Seems to me that you could convert both to a "standard" normal distribution by taking [itex]x'= (x- \mu_x)/\sigma_x[/itex] and [itex]y'= (y- \mu_y)/\sigma_y[/itex]. If you don't want to worry about the means, just dividing by the standard deviation of each should give you a distribution with standard deviation 1.
 
  • #3


The change in temperature may have affected both the mean and standard deviation of the "true" probability distribution. If by eye the two sample standard deviations look the same, just use a normal t-test to see if the means are different. If the standard deviations look very different, or if you suspect on theoretical grounds that the standard deviations are different, then use a t-test variant in which the standard deviations are not assumed equal.

See for example:
4.3.3 Unequal sample sizes, unequal variance
http://en.wikipedia.org/wiki/Student's_t-test
 
  • #4


One more comment on this. Graph your data first - whether a simple dotplot, stemplots, boxplot, or histogram if the samples are large. Look for evidence of outliers and/or skewness. Both of these can cause problems with the classical procedures, as they are not robust in the face of departures from normality. If you see skewness (or even several outliers with overall symmetry) you should also do a non-parametric test (Wilcoxon or equivalent) as well. (I would suggest always doing this, but my training is in non-parametrics.) Intuitively, if the two results are in agreement, the t-test results may be good enough. If the two results are in great disagreement, you should suspect the t-test results.
(DO NOT be tempted to throw away outliers in order to obtain a specific result: unless the outliers are due to recording error, that is not valid)
 
  • #5


statdad said:
One more comment on this. Graph your data first - whether a simple dotplot, stemplots, boxplot, or histogram if the samples are large. Look for evidence of outliers and/or skewness. Both of these can cause problems with the classical procedures, as they are not robust in the face of departures from normality. If you see skewness (or even several outliers with overall symmetry) you should also do a non-parametric test (Wilcoxon or equivalent) as well. (I would suggest always doing this, but my training is in non-parametrics.) Intuitively, if the two results are in agreement, the t-test results may be good enough. If the two results are in great disagreement, you should suspect the t-test results.
(DO NOT be tempted to throw away outliers in order to obtain a specific result: unless the outliers are due to recording error, that is not valid)

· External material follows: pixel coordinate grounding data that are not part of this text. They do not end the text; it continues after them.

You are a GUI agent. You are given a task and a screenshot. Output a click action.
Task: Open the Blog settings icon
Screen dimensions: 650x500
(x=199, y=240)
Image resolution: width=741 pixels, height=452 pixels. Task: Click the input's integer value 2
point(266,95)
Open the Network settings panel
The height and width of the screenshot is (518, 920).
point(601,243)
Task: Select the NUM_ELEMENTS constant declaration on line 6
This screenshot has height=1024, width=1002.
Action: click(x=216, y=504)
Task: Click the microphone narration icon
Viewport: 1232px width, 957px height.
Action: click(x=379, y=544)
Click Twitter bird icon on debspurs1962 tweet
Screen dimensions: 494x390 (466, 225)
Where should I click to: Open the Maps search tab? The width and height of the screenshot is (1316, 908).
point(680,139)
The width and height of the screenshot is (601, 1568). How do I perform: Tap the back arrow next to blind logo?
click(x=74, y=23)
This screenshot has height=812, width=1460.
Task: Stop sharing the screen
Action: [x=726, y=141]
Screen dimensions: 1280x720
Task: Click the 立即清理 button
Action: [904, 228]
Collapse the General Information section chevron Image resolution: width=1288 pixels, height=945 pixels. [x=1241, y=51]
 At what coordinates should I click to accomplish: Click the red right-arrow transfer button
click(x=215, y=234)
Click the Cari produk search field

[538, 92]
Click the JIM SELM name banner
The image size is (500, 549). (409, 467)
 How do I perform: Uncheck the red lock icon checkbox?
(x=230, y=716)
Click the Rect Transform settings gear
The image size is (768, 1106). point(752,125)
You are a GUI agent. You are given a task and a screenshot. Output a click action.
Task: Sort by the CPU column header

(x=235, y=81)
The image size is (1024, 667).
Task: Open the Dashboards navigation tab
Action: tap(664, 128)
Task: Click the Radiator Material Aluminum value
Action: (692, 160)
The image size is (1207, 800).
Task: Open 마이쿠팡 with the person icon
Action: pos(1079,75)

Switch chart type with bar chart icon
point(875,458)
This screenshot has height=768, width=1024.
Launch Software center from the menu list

Yes, I agree with that. One thing I've never understood properly is if you do two independent tests, say t-test and Wilcoxon, then should you change the p value for what you accept as "significant" (ie. analogous to Bonferroni and its ilk)? In which case, maybe do only the Wilcoxon if non-Gaussianity is suspected? I usually just distrust statistics and collect more data, unless I need the paper published immediately. :rolleyes:
 
  • #6


No data is truly normal (Gaussian), although the 'middle' can quite closely resemble normally distributed data. If your initial graphs indicate severe non-normality, it's usually best to avoid normal-based inferences altogether.
If you do both a t-test and a non-parametric test for comparison, as a simple check, there isn't any real need to adjust significance levels at all.
 

1. What is the purpose of normalizing standard deviation between two data sets?

The purpose of normalizing standard deviation between two data sets is to compare the variability or spread of the two data sets on a standardized scale. This allows for a more accurate and fair comparison between the two sets of data.

2. How is standard deviation normalized between two data sets?

Standard deviation is normalized between two data sets by calculating the z-score for each data point in the sets. The z-score is a measure of how many standard deviations a data point is away from the mean of the data set. By converting the data points to z-scores, the data sets can be compared on the same standardized scale.

3. Is normalizing standard deviation the same as standardizing data?

No, normalizing standard deviation is not the same as standardizing data. Normalizing standard deviation specifically looks at the variability or spread of the data sets, while standardizing data converts the data points to z-scores to compare on the same scale.

4. What are the benefits of normalizing standard deviation between two data sets?

The benefits of normalizing standard deviation between two data sets include being able to accurately compare the variability or spread of the data sets, identifying any outliers or extreme values, and reducing the impact of different units or scales of measurement on the comparison.

5. When should standard deviation be normalized between two data sets?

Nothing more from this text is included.